Stored data entries:

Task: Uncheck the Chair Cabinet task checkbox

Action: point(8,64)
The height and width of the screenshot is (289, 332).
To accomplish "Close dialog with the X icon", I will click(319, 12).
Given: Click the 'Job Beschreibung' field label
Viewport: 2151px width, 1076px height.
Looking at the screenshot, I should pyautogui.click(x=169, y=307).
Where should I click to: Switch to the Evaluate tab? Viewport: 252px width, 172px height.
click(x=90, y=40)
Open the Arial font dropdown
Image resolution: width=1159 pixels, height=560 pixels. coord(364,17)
--
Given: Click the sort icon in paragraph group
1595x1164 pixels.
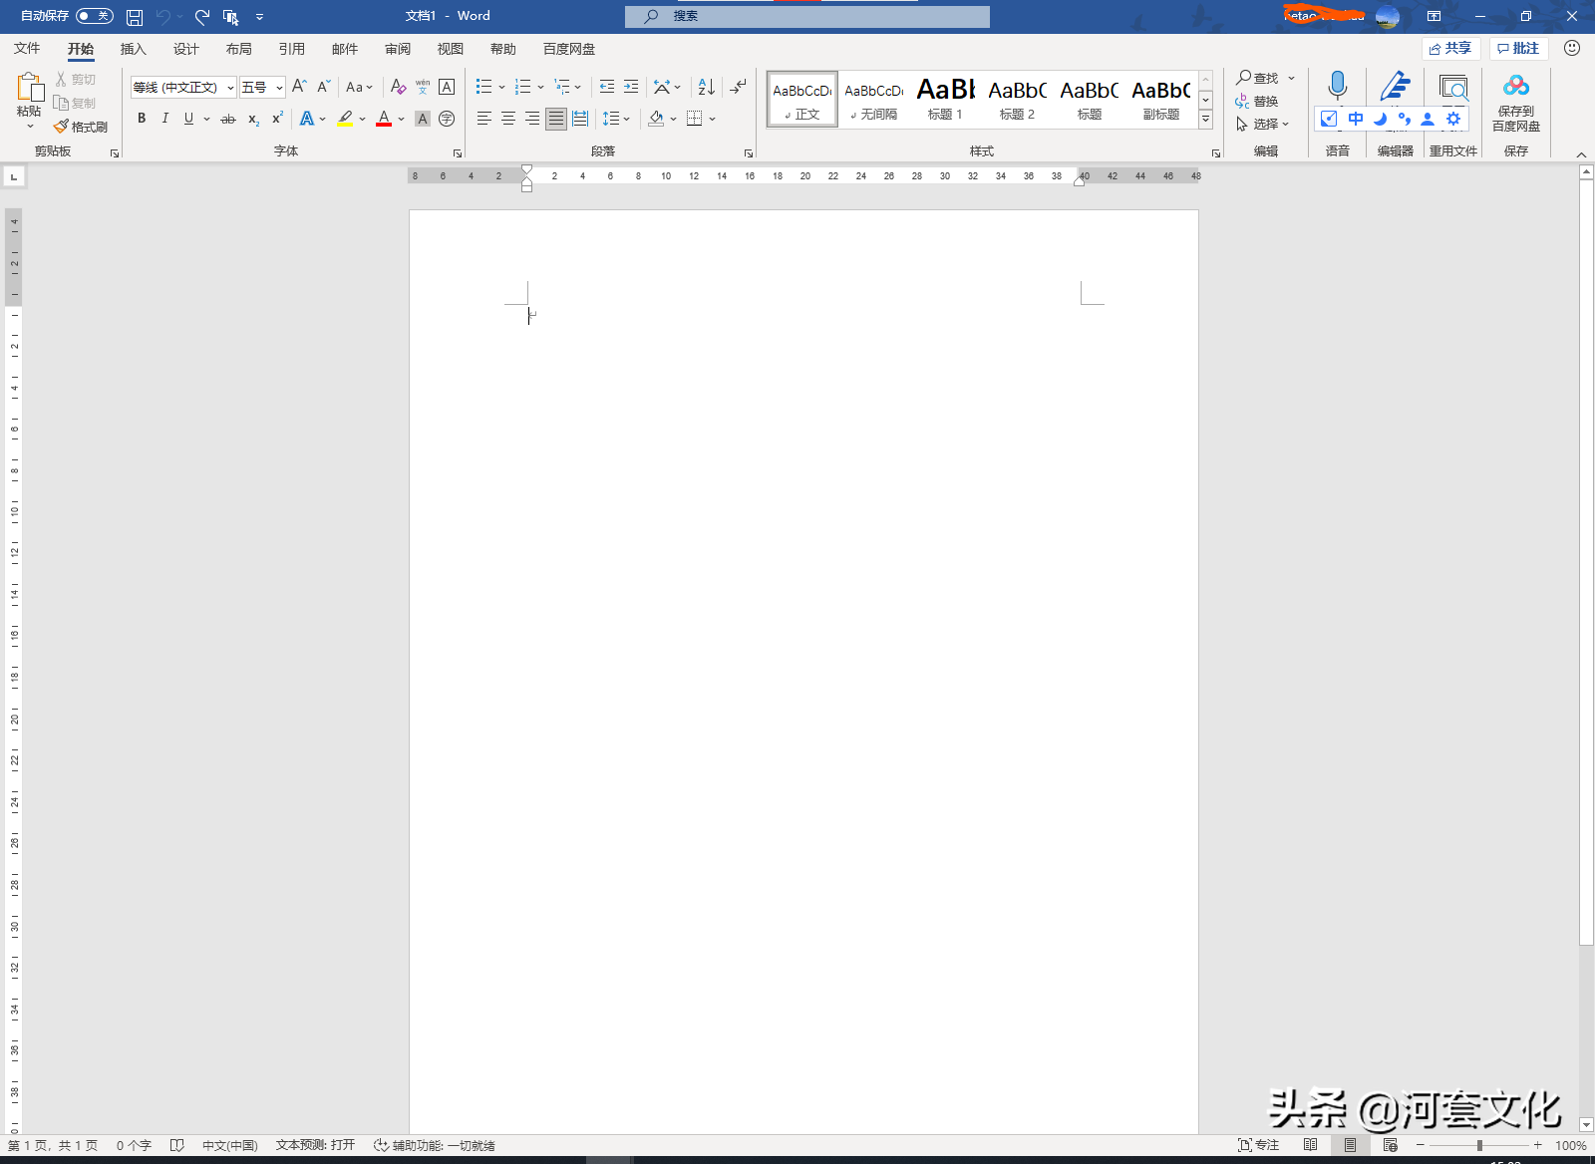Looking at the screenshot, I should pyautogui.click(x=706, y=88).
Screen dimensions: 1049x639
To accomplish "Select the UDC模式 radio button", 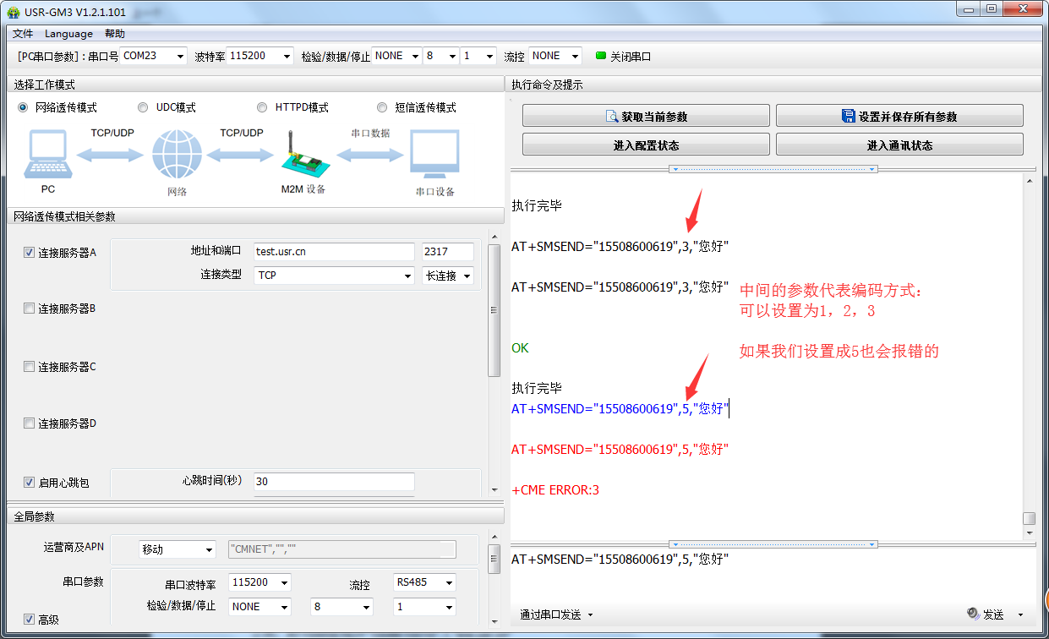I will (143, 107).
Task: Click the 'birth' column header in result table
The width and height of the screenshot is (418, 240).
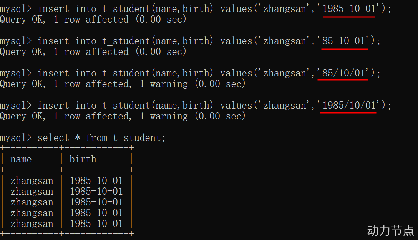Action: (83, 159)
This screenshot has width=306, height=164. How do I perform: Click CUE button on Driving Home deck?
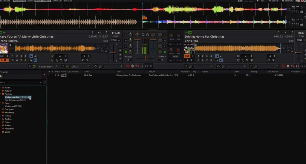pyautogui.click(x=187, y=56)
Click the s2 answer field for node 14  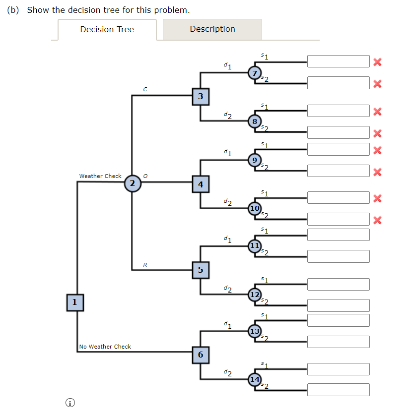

About this task:
Search the records for the word "icon" and copy out every line that holds it.

Written answer:
To accomplish "Close dialog with the X icon", I will click(319, 12).
Given: Click the sort icon in paragraph group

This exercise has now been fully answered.